© 2024 Blaze Media LLC. All rights reserved.
TN-Sen: Republican Marsha Blackburn's offensive strategy could burn Democrat Phil Bredesen
Rep. Marsha Blackburn (R-Tenn.) is gearing up for a quick-hitting round of campaigning after Labor Day. She is running for the U.S. Senate. (Alex Wong/Getty Images)

TN-Sen: Republican Marsha Blackburn's offensive strategy could burn Democrat Phil Bredesen

Rep. Marsha Blackburn (R-Tenn.), who is running for the Senate seat being vacated by Sen. Bob Corker (R), has yet to go on the offensive against her opponent, former Tennessee Gov. Phil Bredesen, a Democrat.

But her campaign has a rock-solid plan, and intends to mirror one that worked exceptionally well for a Republican lawmaker in 2016.

What are the details?

As the Tennessean reported last week, Bredesen has so far outpaced Blackburn in campaign spending by a wide margarin, a difference likely attributed to the fact that Blackburn has yet to air campaign ads.

But that's intentional — and it will soon change.

According to a report from The Hill, Blackburn's campaign is employing a disciplined approach to their campaign and plans to hold off airing campaign ads for several more weeks until Labor Day. Meanwhile, the Senate Leadership Fund has reportedly secured $4.4 million in advertising airtime for Blackburn's campaign, The Hill reported, which will not be used until the week of Sept. 11.

The timing of the ads and their frequency is all part of the game plan, Ward Baker, a Blackburn strategist said earlier this month. He characterized Blackburn's winning strategy as a slow, painful death for Bredesen.

"We’re going to make sure that he is in a corner, and we are going to constantly punch him in his face over and over and over again. This race will not be won by death by a thousand cuts. It’s going to be death by 10,000 cuts," he said, according to the Tennessean.

The plan mirrors the strategy then-Rep. Todd Young (R-Ind.) employed during his Senate campaign in 2016. As The Hill explained:

The race so far is reminiscent of another contest that featured a popular, well-funded politician taking another stab at public life. In that contest, former Sen. Evan Bayh (D) started a run for his old Indiana seat in 2016 with nearly $10 million in the bank.

Republicans did not attack him until after Labor Day, when Bayh led then-Rep. Todd Young (R) by more than 20 points. But after a barrage of negative ads funded by prominent outside groups, Young beat Bayh by 10 points.

Blackburn's blitz approach will likely corner Bredesen and position the race as a "national referendum on Trump," The Hill reported.
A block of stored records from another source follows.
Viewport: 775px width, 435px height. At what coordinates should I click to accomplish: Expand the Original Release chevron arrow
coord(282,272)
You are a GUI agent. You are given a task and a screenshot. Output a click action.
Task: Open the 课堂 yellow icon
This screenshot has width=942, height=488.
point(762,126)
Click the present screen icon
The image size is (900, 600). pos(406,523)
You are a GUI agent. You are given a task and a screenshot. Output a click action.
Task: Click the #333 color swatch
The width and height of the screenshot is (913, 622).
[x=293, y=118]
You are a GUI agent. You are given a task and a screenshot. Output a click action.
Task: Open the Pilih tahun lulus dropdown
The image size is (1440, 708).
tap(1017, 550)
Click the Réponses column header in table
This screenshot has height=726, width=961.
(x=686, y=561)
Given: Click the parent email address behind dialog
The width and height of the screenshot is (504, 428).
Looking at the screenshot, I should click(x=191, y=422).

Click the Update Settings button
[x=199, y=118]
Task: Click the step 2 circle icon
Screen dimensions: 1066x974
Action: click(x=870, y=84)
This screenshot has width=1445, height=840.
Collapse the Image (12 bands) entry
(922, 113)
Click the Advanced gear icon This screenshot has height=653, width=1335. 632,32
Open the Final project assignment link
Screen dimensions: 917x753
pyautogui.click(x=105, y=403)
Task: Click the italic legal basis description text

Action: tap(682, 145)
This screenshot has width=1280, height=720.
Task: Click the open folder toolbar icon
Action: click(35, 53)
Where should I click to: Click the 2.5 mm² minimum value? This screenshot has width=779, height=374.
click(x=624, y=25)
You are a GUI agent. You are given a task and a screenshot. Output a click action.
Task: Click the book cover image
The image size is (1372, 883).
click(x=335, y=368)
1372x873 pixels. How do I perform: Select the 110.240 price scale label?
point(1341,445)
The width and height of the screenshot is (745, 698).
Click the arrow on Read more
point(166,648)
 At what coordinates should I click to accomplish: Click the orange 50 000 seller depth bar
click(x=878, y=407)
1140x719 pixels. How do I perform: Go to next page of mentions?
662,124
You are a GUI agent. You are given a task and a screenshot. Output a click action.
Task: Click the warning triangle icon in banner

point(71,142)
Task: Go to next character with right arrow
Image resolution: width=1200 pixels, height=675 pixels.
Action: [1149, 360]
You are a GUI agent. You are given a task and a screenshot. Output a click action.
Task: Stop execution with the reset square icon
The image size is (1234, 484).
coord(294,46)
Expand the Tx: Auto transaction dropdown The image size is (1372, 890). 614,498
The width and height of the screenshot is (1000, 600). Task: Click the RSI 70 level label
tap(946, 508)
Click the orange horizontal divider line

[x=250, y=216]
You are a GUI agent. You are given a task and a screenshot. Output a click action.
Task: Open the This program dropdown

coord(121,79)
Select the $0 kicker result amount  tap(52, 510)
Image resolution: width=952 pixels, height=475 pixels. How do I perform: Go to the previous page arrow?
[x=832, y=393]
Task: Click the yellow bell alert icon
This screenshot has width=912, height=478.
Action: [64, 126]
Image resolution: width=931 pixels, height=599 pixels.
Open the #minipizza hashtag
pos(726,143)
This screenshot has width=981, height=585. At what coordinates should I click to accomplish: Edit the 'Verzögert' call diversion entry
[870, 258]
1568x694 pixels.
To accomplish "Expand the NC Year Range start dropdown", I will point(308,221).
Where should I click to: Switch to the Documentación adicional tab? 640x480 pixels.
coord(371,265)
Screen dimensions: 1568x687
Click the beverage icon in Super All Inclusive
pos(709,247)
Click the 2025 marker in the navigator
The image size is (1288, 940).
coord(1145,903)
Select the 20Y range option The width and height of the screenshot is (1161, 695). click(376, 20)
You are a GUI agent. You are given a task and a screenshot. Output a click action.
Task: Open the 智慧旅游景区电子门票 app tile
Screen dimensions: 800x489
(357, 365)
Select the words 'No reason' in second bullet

Blackburn is an outspoken supporter of President Donald Trump, while Bredesen is more reserved in expressing support for the president.

Will the strategy work?

While it worked for Young in Indiana in 2016, Tennessee in 2018 is a different animal. The race is widely believed to be one of the most competitive of the midterm cycle, a surprise given the state's deeply red roots and how it supported Trump in 2016.

But that's likely what the race will come down to: who will support Trump's agenda?

And despite earning the support of moderate Republicans during his time as governor, Bredesen has drawn contrast between Trump's agenda and his own, emphasizing that he will work for the interests of Tennesseans if elected.

While a noble goal, there's just one problem with that strategy: the majority of Tennesseans overwhelmingly see Trump's agenda as beneficial for themselves and the future of the nation.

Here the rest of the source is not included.